Oberst Osterhold: Noble foe, good friend dies
The Checkerboard has learned that longtime friend and former foe Oberst Wilhelm Osterhold died April 3, 2002, in Germany. He had been in poor health since 1998.
Lt. Col. Stephen Rusiecki shared the information. He and your editor have spent the past few years attempting to locate Colonel (Oberst) Osterhold.
An officer and gentleman of the regular Wehrmacht, he was a man respected by his troops and opponents he met on the field of battle.
When Col. Osterhold led the initial assault on the 1st Bn/394th Infantry Regiment on Dec. 16, 1944, he did so according to the Geneva Convention Articles of War with human compassion; though war is not compassionate.
His conduct should not be compared with that of many other German officers, especially the SS atrocities of Col. Joachim Peiper of the SS First Panzer Division along the same assault route.
Col. Oshterhold met several times with veterans of the 99th during Battlefield Tours over the years.
With some trepidation he came to the first such peacetime reunion with the group at Paul Greeven's Hotel Dahmen in Bullingen, Belgium.
After walking the battlefield during the day, and spending evenings in conversation about the historic battle, Col. Osterhold wrote in the hotel's guest register at the time of leaving, "I came to meet the former enemy and left with newfound friends."
One of the best of all-time Checkerboard photos depicts the German regular army colonel and former American Staff Sergeant Del Stumpff in a warm embrace in 1997 during a reunion held at St. Vith.

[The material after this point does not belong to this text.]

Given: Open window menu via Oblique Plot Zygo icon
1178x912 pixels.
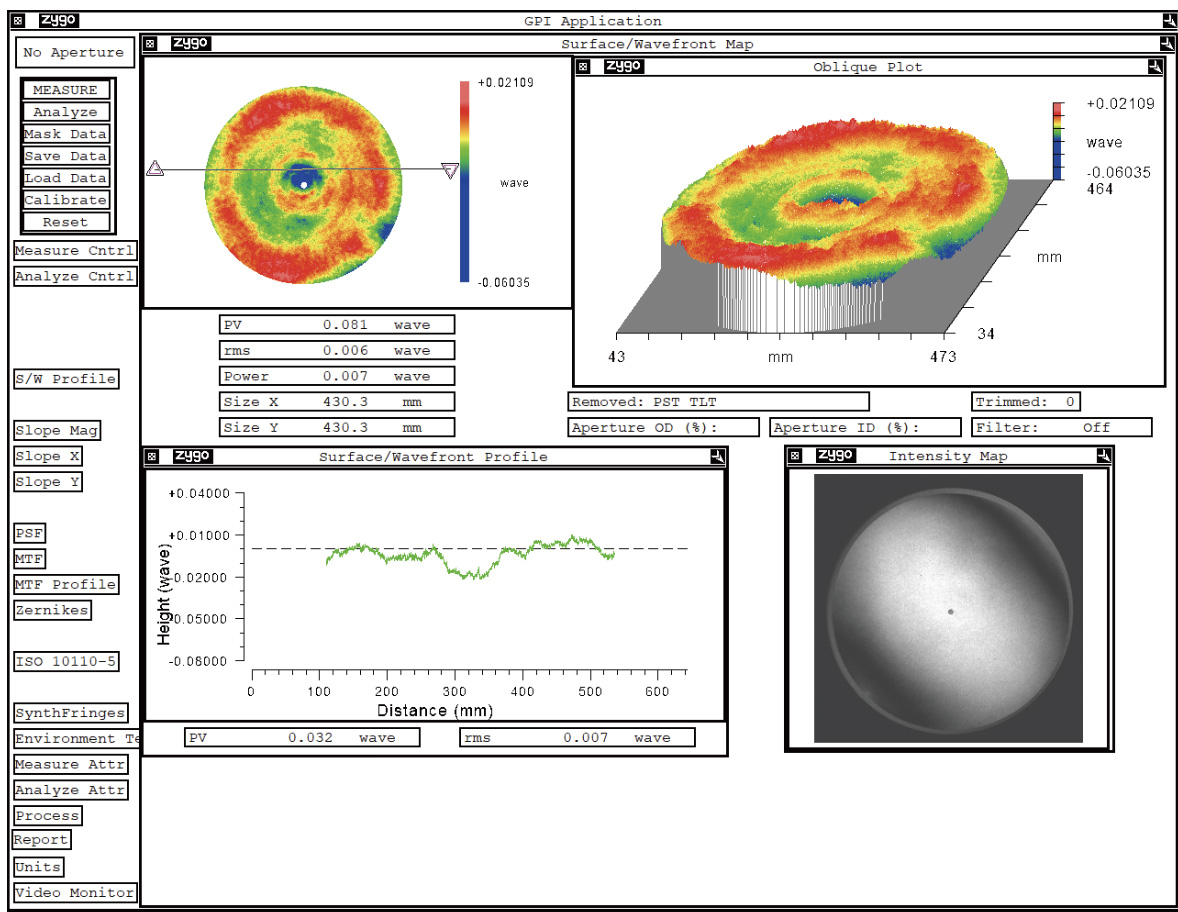Looking at the screenshot, I should (585, 67).
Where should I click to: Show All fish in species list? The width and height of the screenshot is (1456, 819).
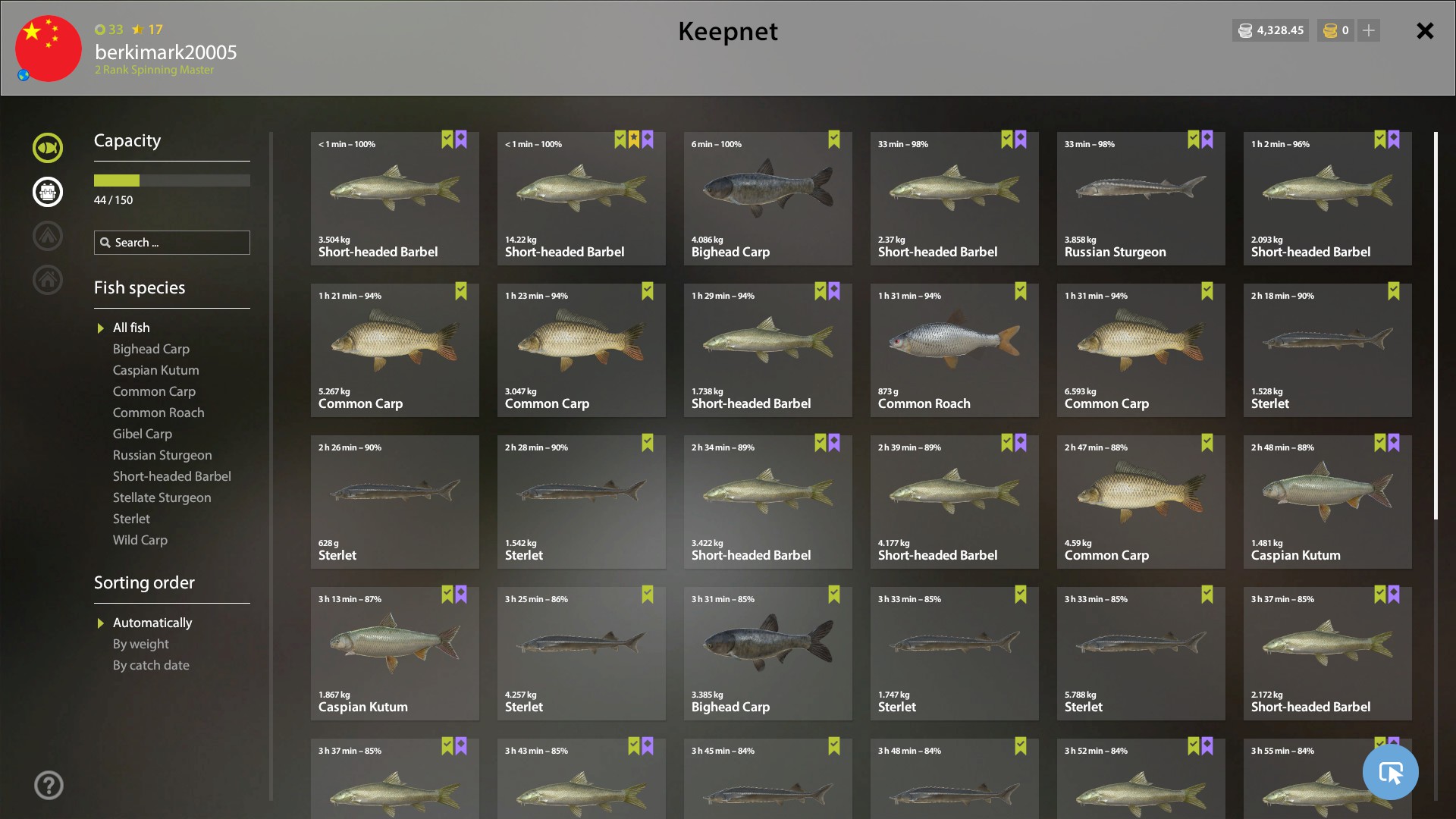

Stumpff was in charge of the 81mm mortar section of D/394 which met Osterhold's regiment that fateful morning by elevating their weapons to 89 degrees. They repelled the attack and earned the respect of the commander who attacked them. Osterhold often said Stumpff and others of his unit deserved the highest recognition that the U.S. Army could bestow.
The site is the location of the 1Bn/394 bronze marker which was dedicated at the Losheimergraben Crossroads this May by 99th veterans.
Many 99'ers who learned to admire him, in spite of former differences, repeat that he was a noble opponent who became a good friend.
Following WWII, Colonel Osterhold was hired by the American Army to teach tactics at the Infantry School, Fort Benning GA.
He commanded Grenadier Regiment 48 of the 12th Volksgrenadier Division. Heinz-Georg Lemm who died in 1994 commanded Fuesilier Regiment 27. The only living regimental commander of that division is Gerhard Lemcke of Grenadier Regiment 89.
Lt. Col. Rusiecki, author of the Losheimergraben Crossroads book, will attend the 99th annual convention in July at Pittsburgh.